- [WHAT YOU ARE ASKED TO DO]: Every record below must be set down again exactly as given.

[Collection entries]
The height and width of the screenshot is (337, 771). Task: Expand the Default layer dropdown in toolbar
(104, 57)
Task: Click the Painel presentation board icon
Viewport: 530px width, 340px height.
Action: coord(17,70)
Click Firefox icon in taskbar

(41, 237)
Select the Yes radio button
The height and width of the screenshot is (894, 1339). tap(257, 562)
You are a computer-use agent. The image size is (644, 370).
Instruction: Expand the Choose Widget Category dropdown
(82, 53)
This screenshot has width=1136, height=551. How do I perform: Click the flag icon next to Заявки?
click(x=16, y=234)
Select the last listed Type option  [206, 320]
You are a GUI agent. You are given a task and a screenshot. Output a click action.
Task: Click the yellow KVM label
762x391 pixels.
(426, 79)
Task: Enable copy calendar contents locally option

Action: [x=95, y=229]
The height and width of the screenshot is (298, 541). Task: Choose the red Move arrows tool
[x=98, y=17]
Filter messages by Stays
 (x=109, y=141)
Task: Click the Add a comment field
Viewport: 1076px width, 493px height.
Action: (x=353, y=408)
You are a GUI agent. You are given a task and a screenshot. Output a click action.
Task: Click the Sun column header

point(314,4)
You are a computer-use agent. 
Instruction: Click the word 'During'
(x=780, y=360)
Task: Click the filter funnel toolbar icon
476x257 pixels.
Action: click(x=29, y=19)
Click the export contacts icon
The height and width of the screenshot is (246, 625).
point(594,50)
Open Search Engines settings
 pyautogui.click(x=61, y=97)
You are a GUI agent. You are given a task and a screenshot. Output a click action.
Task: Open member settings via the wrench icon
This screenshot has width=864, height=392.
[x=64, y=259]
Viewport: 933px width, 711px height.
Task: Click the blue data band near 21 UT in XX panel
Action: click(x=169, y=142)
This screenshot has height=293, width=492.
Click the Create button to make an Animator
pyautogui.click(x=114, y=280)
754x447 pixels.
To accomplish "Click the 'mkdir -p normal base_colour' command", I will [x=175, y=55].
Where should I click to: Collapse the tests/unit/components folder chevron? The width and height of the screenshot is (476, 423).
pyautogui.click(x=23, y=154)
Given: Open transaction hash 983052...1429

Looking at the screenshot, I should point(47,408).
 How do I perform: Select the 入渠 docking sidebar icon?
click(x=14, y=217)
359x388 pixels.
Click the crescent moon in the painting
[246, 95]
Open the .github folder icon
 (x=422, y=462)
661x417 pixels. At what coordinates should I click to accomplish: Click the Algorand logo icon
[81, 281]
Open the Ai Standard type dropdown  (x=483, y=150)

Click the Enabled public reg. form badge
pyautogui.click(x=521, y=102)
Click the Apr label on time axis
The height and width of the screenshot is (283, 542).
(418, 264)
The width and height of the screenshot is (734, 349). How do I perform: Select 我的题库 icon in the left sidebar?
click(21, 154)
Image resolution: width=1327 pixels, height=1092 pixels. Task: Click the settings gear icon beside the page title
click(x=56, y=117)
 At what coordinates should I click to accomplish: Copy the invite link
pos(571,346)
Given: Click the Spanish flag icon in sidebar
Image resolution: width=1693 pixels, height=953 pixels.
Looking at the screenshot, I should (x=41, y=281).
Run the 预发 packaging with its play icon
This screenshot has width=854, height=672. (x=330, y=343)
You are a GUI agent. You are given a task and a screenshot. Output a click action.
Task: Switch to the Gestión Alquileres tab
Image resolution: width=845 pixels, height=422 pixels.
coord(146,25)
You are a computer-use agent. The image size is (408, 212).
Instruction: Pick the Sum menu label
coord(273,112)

- [RESPONSE TO THE TASK]:
The height and width of the screenshot is (337, 771). Task: Expand the Default layer dropdown in toolbar
(104, 57)
Task: Click the Painel presentation board icon
Viewport: 530px width, 340px height.
Action: coord(17,70)
Click Firefox icon in taskbar

(41, 237)
Select the Yes radio button
The height and width of the screenshot is (894, 1339). tap(257, 562)
You are a computer-use agent. The image size is (644, 370).
Instruction: Expand the Choose Widget Category dropdown
(82, 53)
This screenshot has width=1136, height=551. How do I perform: Click the flag icon next to Заявки?
click(x=16, y=234)
Select the last listed Type option  [206, 320]
You are a GUI agent. You are given a task and a screenshot. Output a click action.
Task: Click the yellow KVM label
762x391 pixels.
(426, 79)
Task: Enable copy calendar contents locally option

Action: [x=95, y=229]
The height and width of the screenshot is (298, 541). Task: Choose the red Move arrows tool
[x=98, y=17]
Filter messages by Stays
 (x=109, y=141)
Task: Click the Add a comment field
Viewport: 1076px width, 493px height.
Action: (x=353, y=408)
You are a GUI agent. You are given a task and a screenshot. Output a click action.
Task: Click the Sun column header

point(314,4)
You are a computer-use agent. 
Instruction: Click the word 'During'
(x=780, y=360)
Task: Click the filter funnel toolbar icon
476x257 pixels.
Action: click(x=29, y=19)
Click the export contacts icon
The height and width of the screenshot is (246, 625).
point(594,50)
Open Search Engines settings
 pyautogui.click(x=61, y=97)
You are a GUI agent. You are given a task and a screenshot. Output a click action.
Task: Open member settings via the wrench icon
This screenshot has width=864, height=392.
[x=64, y=259]
Viewport: 933px width, 711px height.
Task: Click the blue data band near 21 UT in XX panel
Action: click(x=169, y=142)
This screenshot has height=293, width=492.
Click the Create button to make an Animator
pyautogui.click(x=114, y=280)
754x447 pixels.
To accomplish "Click the 'mkdir -p normal base_colour' command", I will [x=175, y=55].
Where should I click to: Collapse the tests/unit/components folder chevron? The width and height of the screenshot is (476, 423).
pyautogui.click(x=23, y=154)
Given: Open transaction hash 983052...1429

Looking at the screenshot, I should point(47,408).
 How do I perform: Select the 入渠 docking sidebar icon?
click(x=14, y=217)
359x388 pixels.
Click the crescent moon in the painting
[246, 95]
Open the .github folder icon
 (x=422, y=462)
661x417 pixels. At what coordinates should I click to accomplish: Click the Algorand logo icon
[81, 281]
Open the Ai Standard type dropdown  (x=483, y=150)

Click the Enabled public reg. form badge
pyautogui.click(x=521, y=102)
Click the Apr label on time axis
The height and width of the screenshot is (283, 542).
(418, 264)
The width and height of the screenshot is (734, 349). How do I perform: Select 我的题库 icon in the left sidebar?
click(21, 154)
Image resolution: width=1327 pixels, height=1092 pixels. Task: Click the settings gear icon beside the page title
click(x=56, y=117)
 At what coordinates should I click to accomplish: Copy the invite link
pos(571,346)
Given: Click the Spanish flag icon in sidebar
Image resolution: width=1693 pixels, height=953 pixels.
Looking at the screenshot, I should (x=41, y=281).
Run the 预发 packaging with its play icon
This screenshot has width=854, height=672. (x=330, y=343)
You are a GUI agent. You are given a task and a screenshot. Output a click action.
Task: Switch to the Gestión Alquileres tab
Image resolution: width=845 pixels, height=422 pixels.
coord(146,25)
You are a computer-use agent. The image size is (408, 212).
Instruction: Pick the Sum menu label
coord(273,112)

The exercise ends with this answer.